Exercise description ::
Rewrite the passage on the Peabody peaker plant between "The proposed peaker" and "to save money.", inclusive, swapping "wrong" for "misguided".

Source text ::
The proposed peaker power plant in Peabody, Project 2015A, is wrong on many levels. This comes into focus by looking at the realities behind the three justifications put forward as reasons for building the plant: adding capacity for times of peak electricity usage, capacity for extreme events when gas supply is constrained, and as a way for MLPs to save money.

Daily Summer Peaks

The first justification is associated with the word “peaker” implying that the purpose is to provide power at times of peak electricity usage when other generation is not adequate[1]. Peaker plants can startup quickly when need arises but because they supply power only occasionally, the power supplied commands a much higher price per kilowatt hour than baseload power. Their purpose is to provide reliability but there is a significant ratepayer cost for this.

Currently, the highest daily peaks occur on hot summer afternoons when the demand for air conditioning is high. (There is no demand for heating so gas supply is not a concern.)

Data excerpt ::
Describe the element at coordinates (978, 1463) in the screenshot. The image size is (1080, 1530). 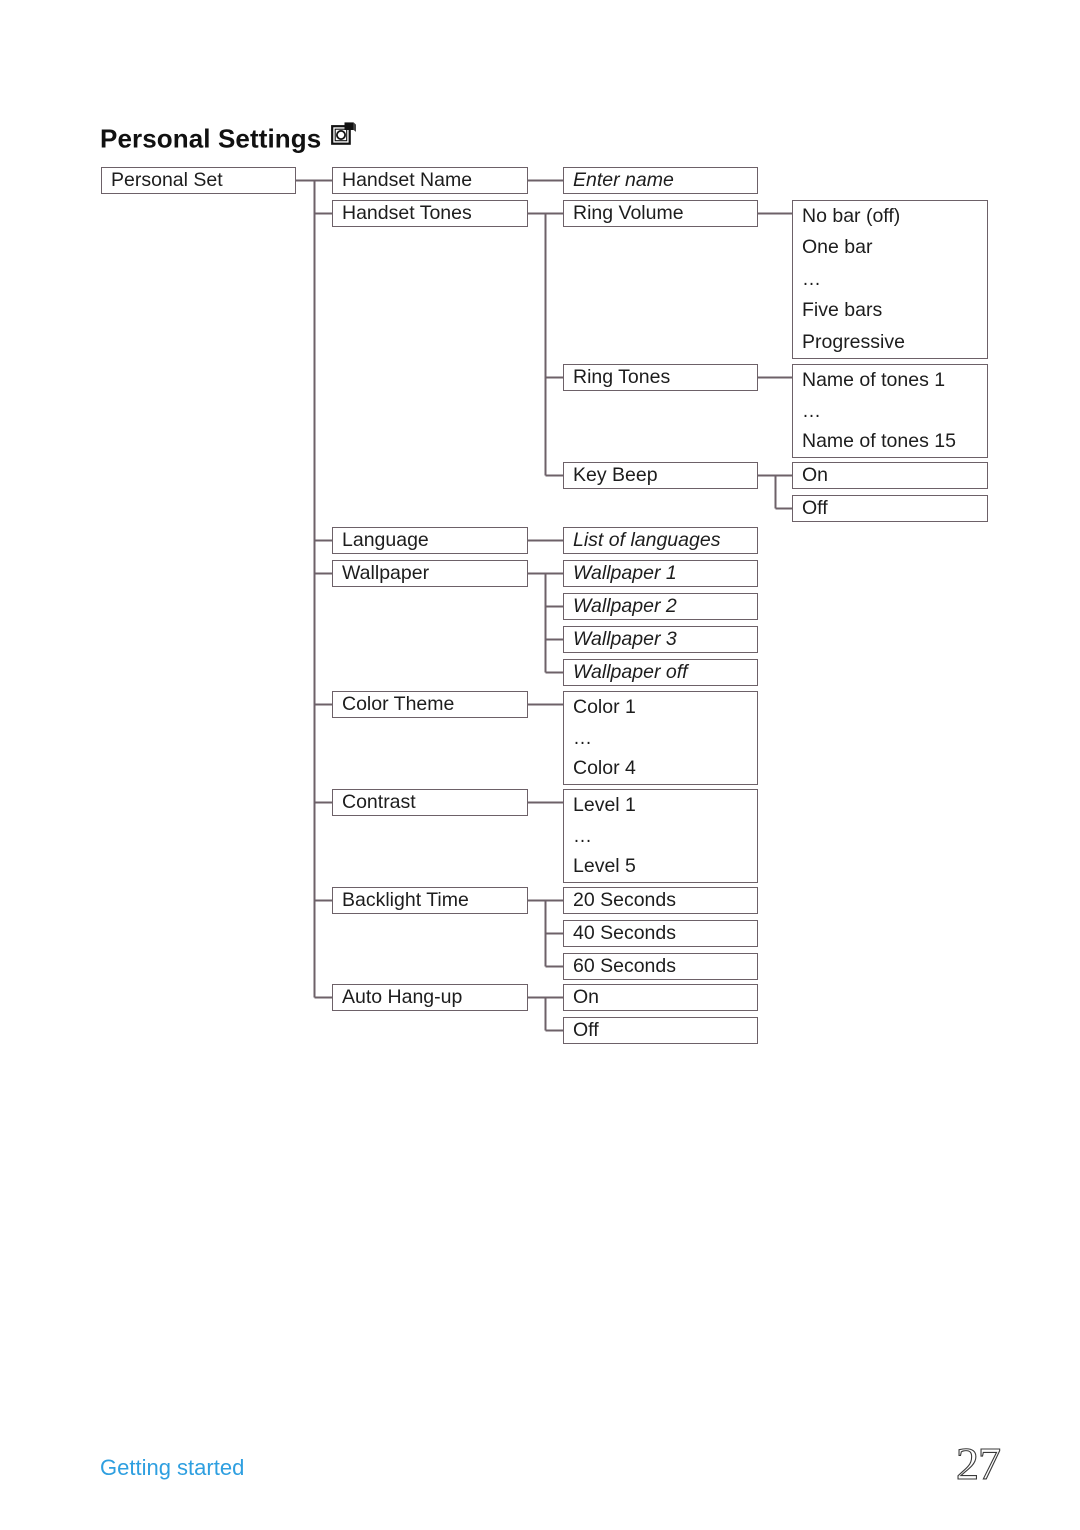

Answer to this problem ::
The proposed peaker power plant in Peabody, Project 2015A, is misguided on many levels. This comes into focus by looking at the realities behind the three justifications put forward as reasons for building the plant: adding capacity for times of peak electricity usage, capacity for extreme events when gas supply is constrained, and as a way for MLPs to save money.